Untuk mencapai empat agenda besar ini, Pemerintah, TNI dan POLRI dan Hakim selalu menggunakan berbagai bentuk kekerasan untuk menyembunyikan kebohongan mereka. Melalui proses pembohongan dan ruang rekayasa Pemerintah berhasil mengintegrasikan ekonomi, politik dan keamanan ke dalam Indonesia dan menindas dan memperlakukan orang asli Papua seperti hewan.
Seperti Dominggus Sorabut menyatakan:
” Saya menolak pemeriksaan polisi atas dakwaan kami berlima, dikarenakan pemeriksaan saya dengan keempat terdakwa lainnya ditodong senjata serta kami diludahi seperti binatang.”
Sementara, Agustinus M.Kraar Sananay menyatakan imannya:
” …saya sudah muak mengikuti persidangan serta tak mau lagi memberikan keterangan.” (Bintang Papua: Sabtu, 03 Maret 2012).
Perilaku dan watak kasar dan tidak manusiawi dan biadab seperti ini menyebabkan Pemerintah Indonesia gagal meng-Indonesia-kan dan mengintegrasikan orang asli Papua ke dalam wilayah Indonesia.

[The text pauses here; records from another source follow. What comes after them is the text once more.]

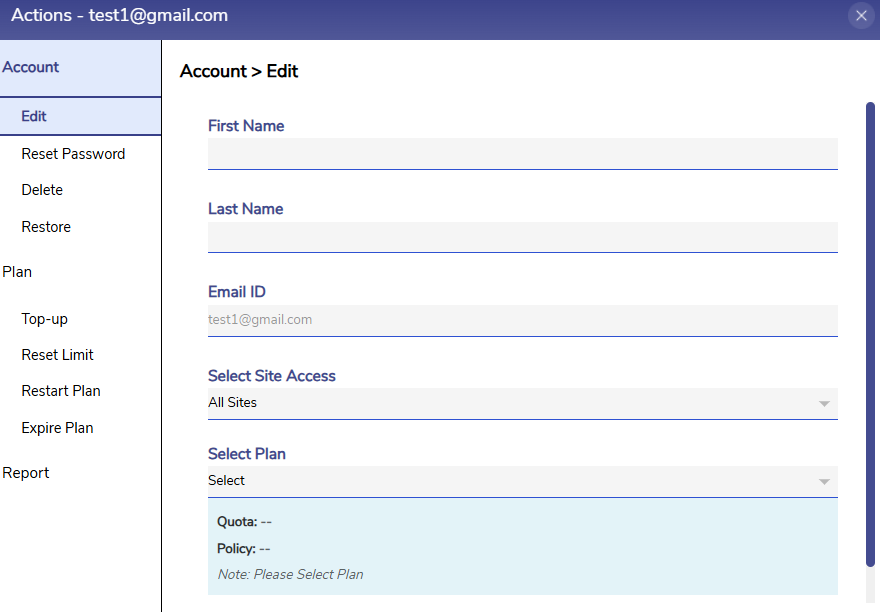The width and height of the screenshot is (880, 612).
Task: Click the First Name input field
Action: click(522, 154)
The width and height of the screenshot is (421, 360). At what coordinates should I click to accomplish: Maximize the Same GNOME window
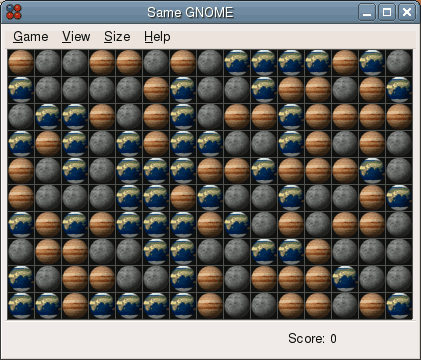[387, 12]
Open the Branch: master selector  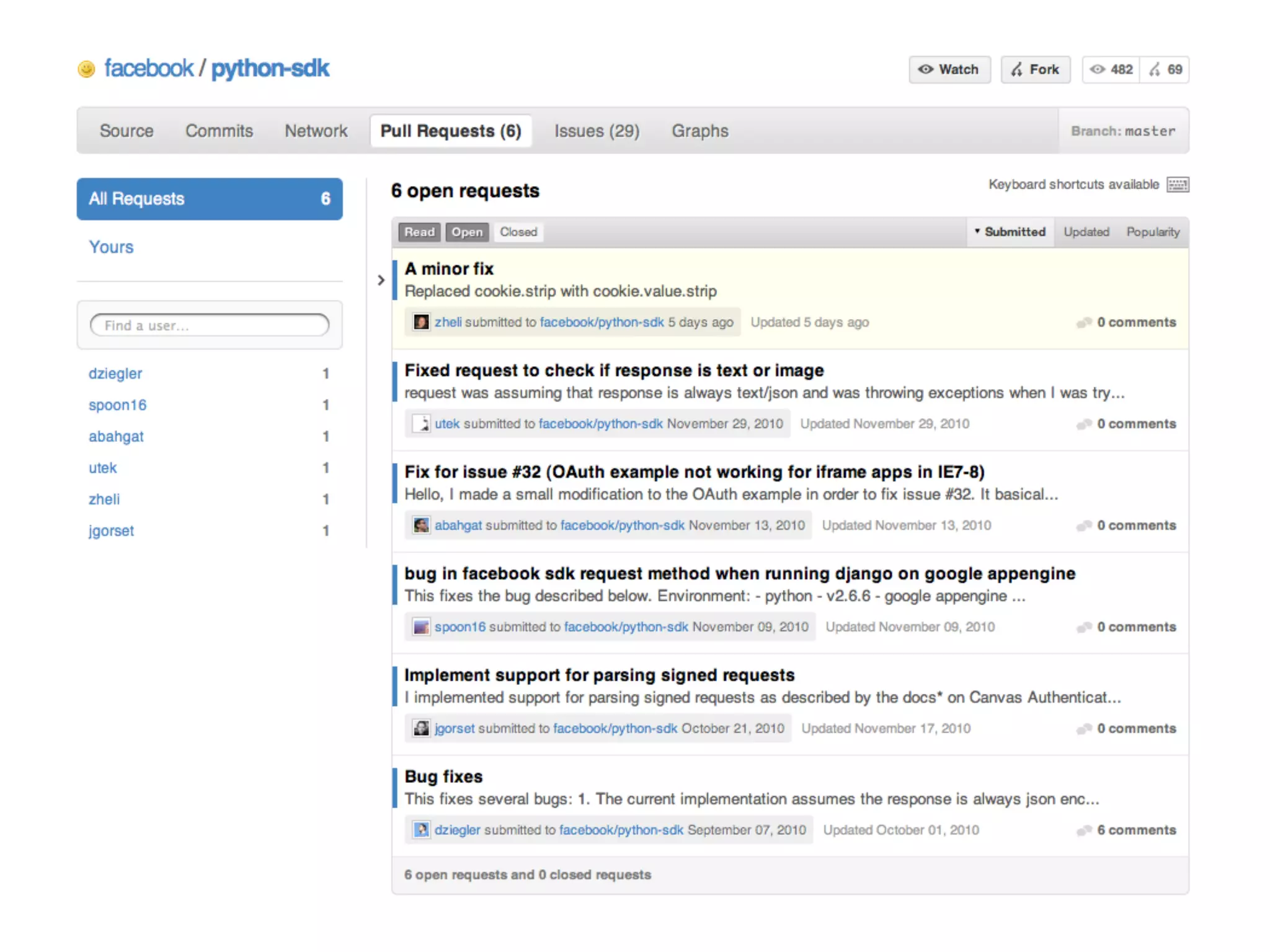point(1123,131)
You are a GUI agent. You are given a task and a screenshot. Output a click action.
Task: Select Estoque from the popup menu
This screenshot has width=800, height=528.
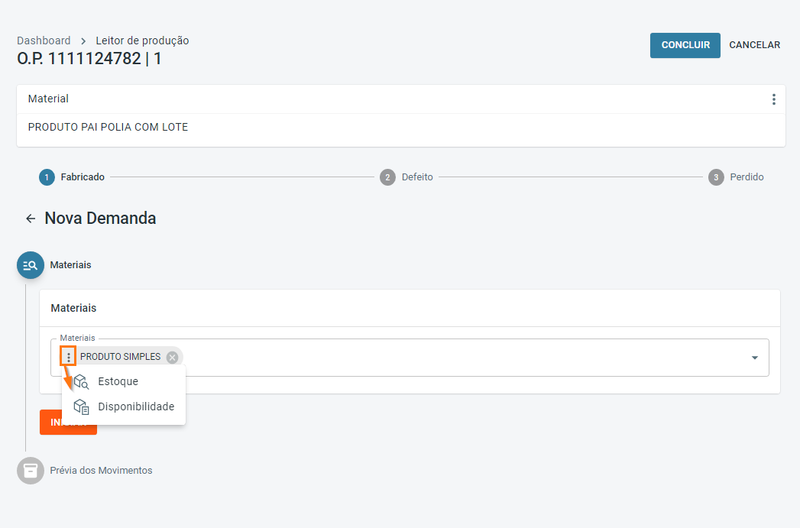118,381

Maka Manusia Papua, orang Melanesia ini benar-benar berada di luar bingkai dan kerangka serta konstruksi integrasi NKRI”.
Dalam rangka mempertahankan dan mengkekalkan ideologi penjajahan, pemerintah Indonesia selalu menggunakan semua instrumen hukum, Undang-Undang, kekuatan politik dan keamanan untuk membunuh Penduduk Asli Papua dengan label separatisme.
Memang, ironis, nasib dan masa depan Penduduk Asli Papua dalam Indonesia. Pemerintah dengan tangan besi, kejam dan brutal, benar-benar menghancurkan harkat, martabat, hak-hak dasar dan masa depan Penduduk Asli Papua di atas Tanah leluhur mereka.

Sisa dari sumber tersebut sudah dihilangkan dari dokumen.